Differential expression was performed using DESeq2⁷, comparing SAHA treated samples for each time point against treatment time matched DMSO controls.

Inference of transcriptional bursting from new RNA profiling of individual cells

We applied an existing method to infer transcriptional kinetics from 4sU labeled single-cell transcriptomes⁵, adapting it to our dataset. The dataset in this manuscript had too few cells to infer k_off from the data, therefore we used the typical off-rate of 100/h typically observed in mouse fibroblasts. We opted to fix k_off instead of k_syn since k_off was recently shown to less variable transcriptome-wide⁵ whereas k_syn correlated with burst size. We matched the t value to the length of 4sU labeling time periods (t = 0.5 h or t = 1 h) in our experiment and k_deg = 0.065/h by calculating −ln(1−fraction_new_RNA) on the data. We calculated burst frequency as 1/(1/k_on + 1/k_off) and burst size as k_syn/k_off and performed pairwise comparisons using a permutation test on the estimates produced prior to the slow maximum likelihood step of the method⁵. P-values from the permutation test undergo a Benjamini-Hochberg correction, using a 5% false discovery threshold. We further refined burst frequency and burst size using maximum likelihood and only kept genes where the direction of change remained the same. Code used for inference is available on Github.

Principal component analyses

Both the heatmaps and the conventional 2D scatterplots show the same quantities: the score per sample for the principal component in question. For the sake of simplifying visualization, the samples in the heatmaps were initially sorted by similarity using average-linkage Euclidean hierarchical clustering before being reordered by drug class. Principal component decomposition was performed on standardized expression data after dropping genes with no expression information using packages from scikit-learn version 1.2.2 with exact full singular value decomposition.

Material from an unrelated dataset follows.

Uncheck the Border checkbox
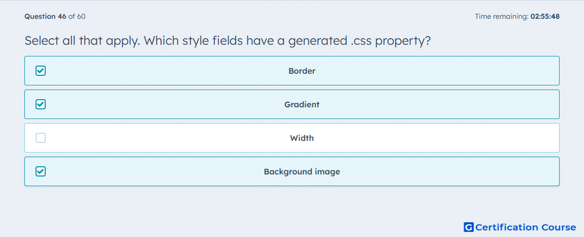The image size is (584, 237). 41,71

Enrichment of DNA-binding factors in promoters

We downloaded ChIP-seq DNA sites (peaks) for transcription factors and cofactors in K562 cells generated via the ENCODE project (https://www.encodeproject.org), selecting experiments without treatments or genetic modifications. If there were multiple data sources for a ChIP target, we chose the data set with the least audit non-compliance warnings and if two datasets had the same number of warnings, we picked the experiment with the highest read depth. This resulted in a set of 286 transcription factors for which we had genome-wide peak data. For each ChIP-seq target and each gene in the Ensembl release 95 assembly GRCh38 annotation, we recorded whether there was a peak within a region consisting of 1000 bp upstream of the transcript start site (TSS) and 100 bp downstream of the TSS, where we expected the promoter region to be. For each ChIP-seq target, we compared how many of the upregulated genes (significant from DE-testing) had peaks in promoters to how many of the downregulated genes had one, obtaining a P-value through Fisher’s exact test and a fold change for effect size estimate by dividing the fraction of peak containing genes in the upregulated group by the fraction of peak containing genes in the downregulated genes. The total number of factors tested per comparison depends on how many of its target genes are expressed in any of the two gene sets being compared. P-values were adjusted using the Benjamini-Hochberg method, and a 5% cutoff was applied.

MCF7 compound panel

Gene ontology tests were based on go.obo from https://geneontology.org/docs/download-ontology/ 2021-03-04 excluding terms defined as obsolete. Expression matching was done by ranking all genes by average expression (lognormmean in Supplementary Data 3), and iteratively go through the list of input genes and search in alternate directions until either a maximum rank difference of 100 or 10% of the genes can no longer have matches added due to having to many nearby genes in the input set. Chi-square test was used if all expected gene counts are above ten, otherwise Fischer’s exact test was used. Two-stage Benjamini-Hochberg correction for multiple testing was applied across all tested GO terms.

Reporting summary

Further information on research design is available in the Nature Portfolio Reporting Summary linked to this article.